● **Extract provided**
** start **
The story of the identity clashes between Russian and Romanian speakers is centuries old, though the turning point in the modern history of this conflict is 1924. In that year, the Soviet Union created the autonomous Moldavian Soviet Socialist Republic on the territory of the Ukrainian SSR across from Bessarabia along the Dniester River, which in the interwar period formed the border between Romania and Soviet Ukraine/Russia/USSR. Local Romanian-speaking Moldovans made up only about a third of the population in the MASSR. In its creation, the Soviets used for the first time the so-called “Piedmont principle” in nationalities policy, linked intimately with their foreign policy agenda: the expansion of communism in the medium or long run perspective.Footnote 2 The MASSR formed a bridgehead for Moscow to expand into Bessarabia, and later into Romania and the Balkan Peninsula. But the minimal agenda was Bessarabia, the only former tsarist territory (1812–1917) marked on all Soviets maps in the interwar period as temporarily lost to an “imperialist” neighboring country. Officially, the Soviets claimed Bessarabia on the basis of a combination of social and ethnic arguments. Baidaus addresses these but fails to put the Bessarabian issue in a wider European context. As Soviet and Romanian diplomats discussed in private conversations in the 1930s, Moscow desperately needed the province to secure Odessa (Odesa), the biggest Soviet port on the Black Sea coast. Without Bessarabia, Odesa was too close to the state border and thus vulnerable to external attack (much like Leningrad, which likewise combined unique importance with being too close to the border).
** end **
● **Tasks for this exercise**
A) According to the passage on Bessarabia, what share of the population of the Moldavian Soviet Socialist Republic did local Romanian-speaking Moldovans make up?
B) The passage on Bessarabia calls the MASSR a bridgehead for Moscow to expand into several areas. List every area it names.
C) Write a continuation of the passage on Bessarabia, picking up after its final sentence.

● **Given data**
** start **
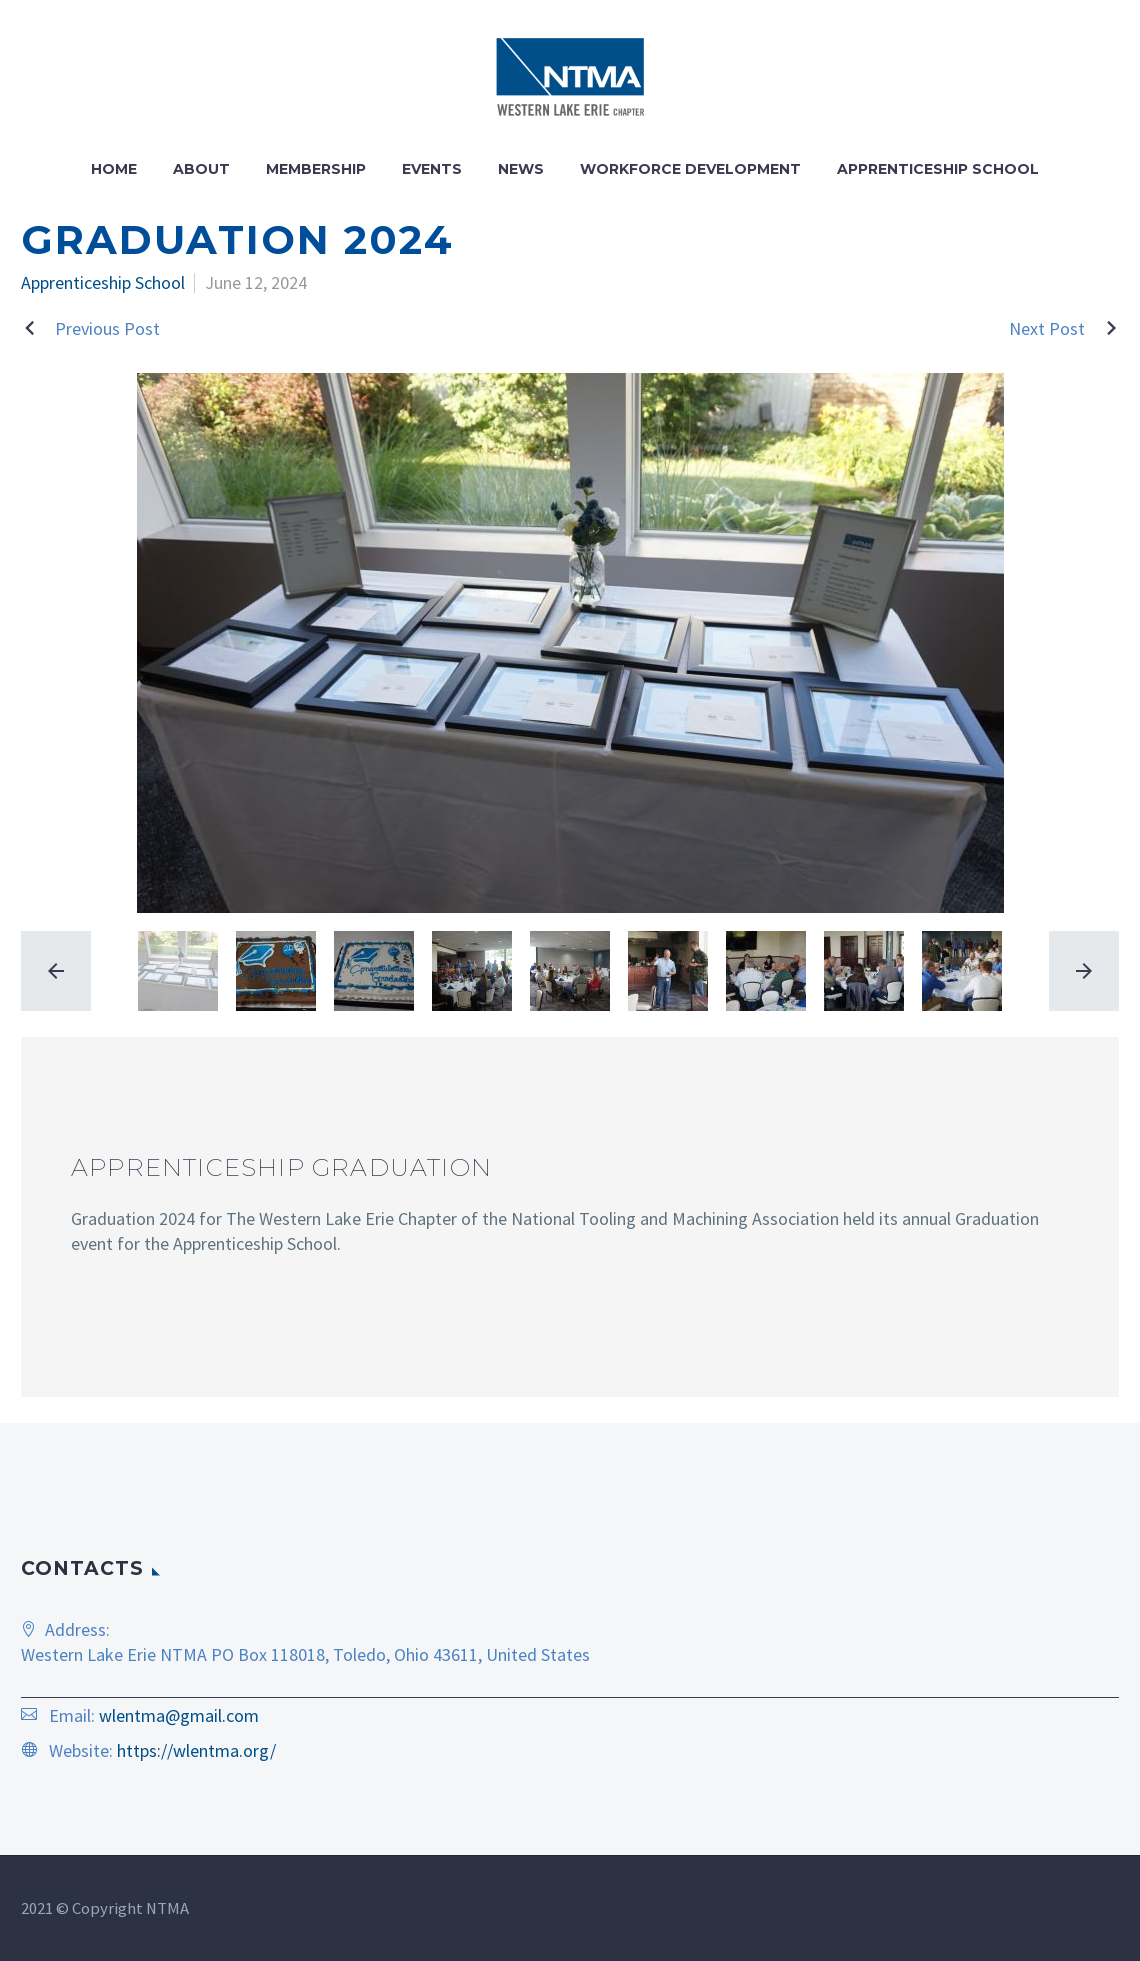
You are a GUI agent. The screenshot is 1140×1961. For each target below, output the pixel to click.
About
** end **
● **Expected answers**
A) Only about a third.

B) Bessarabia, Romania, and the Balkan Peninsula.

C)
The most pertinent and original contribution of Baidaus's book is related to the role of Ukraine in Moldovan-Russian relations and particularly to Kyiv's role in the “frozen” Transnistrian conflict and in the preservation of the breakaway territory as Russia's puppet quasi-state until today. He describes in great detail and precision Ukraine's ambiguous position during the “hot” period of the conflict in the Dniester valley (as he calls it) in March-July 1992. On March 2 that year, Moldovan President Mircea Snegur was in New York at a United Nations session to decide on the question of Moldova's entry into the UN. To prevent this or, more exactly, signal that it did not agree with the decision, the Transnistrian leadership, supported by the ex-Soviet, Russian-controlled 14th Army in the area, launched an attack on the Chișinău police forces in Bender (Tighina). Officially, Kyiv authorities tried to prevent Russian citizens from passing into Transnistria during the Moscow aggression against Moldova. In fact, they largely failed to do so. In the author's words, “the military interference of Ukrainian nationalists, officially unauthorized but tolerated, was a demonstration of patriotism and a response to how the government in Kyiv positioned itself toward the events in Moldova's Transnistria” (263). Other actors in Ukraine, however, expressed discontent with Ukrainian President Leonid Kravchuk's stance on the Transnistrian war. The People's Movement of Ukraine (Rukh, the Ukrainian Popular Front during Perestroika) criticized the Rada (Ukrainian parliament) and the President for de facto supporting Russia's war in Moldova. Moreover, with hindsight, some of the Rukh's founders and activists linked the creation of the TMR to Russia's wider destabilization policies in the post-Soviet republics that one day could spread to Crimea and Donbas (267). As a whole, however, the bulk of the political elites in the Rada and large swaths of Ukrainians sympathized with the TMR for various reasons, not least because Russia mobilized support in the name of Slavic solidarity and collective identity threatened by “Romanian fascist hordes,” that is, Moldova and Romania. The author justly mentions though that overall, “the weakness of the re-emerged Ukrainian state and Russia's geopolitical interests in Crimea, Donbas and Transnistria significantly reduced Kyiv's capacity to act more independently and decisively during the war in the Republic of Moldova” (269).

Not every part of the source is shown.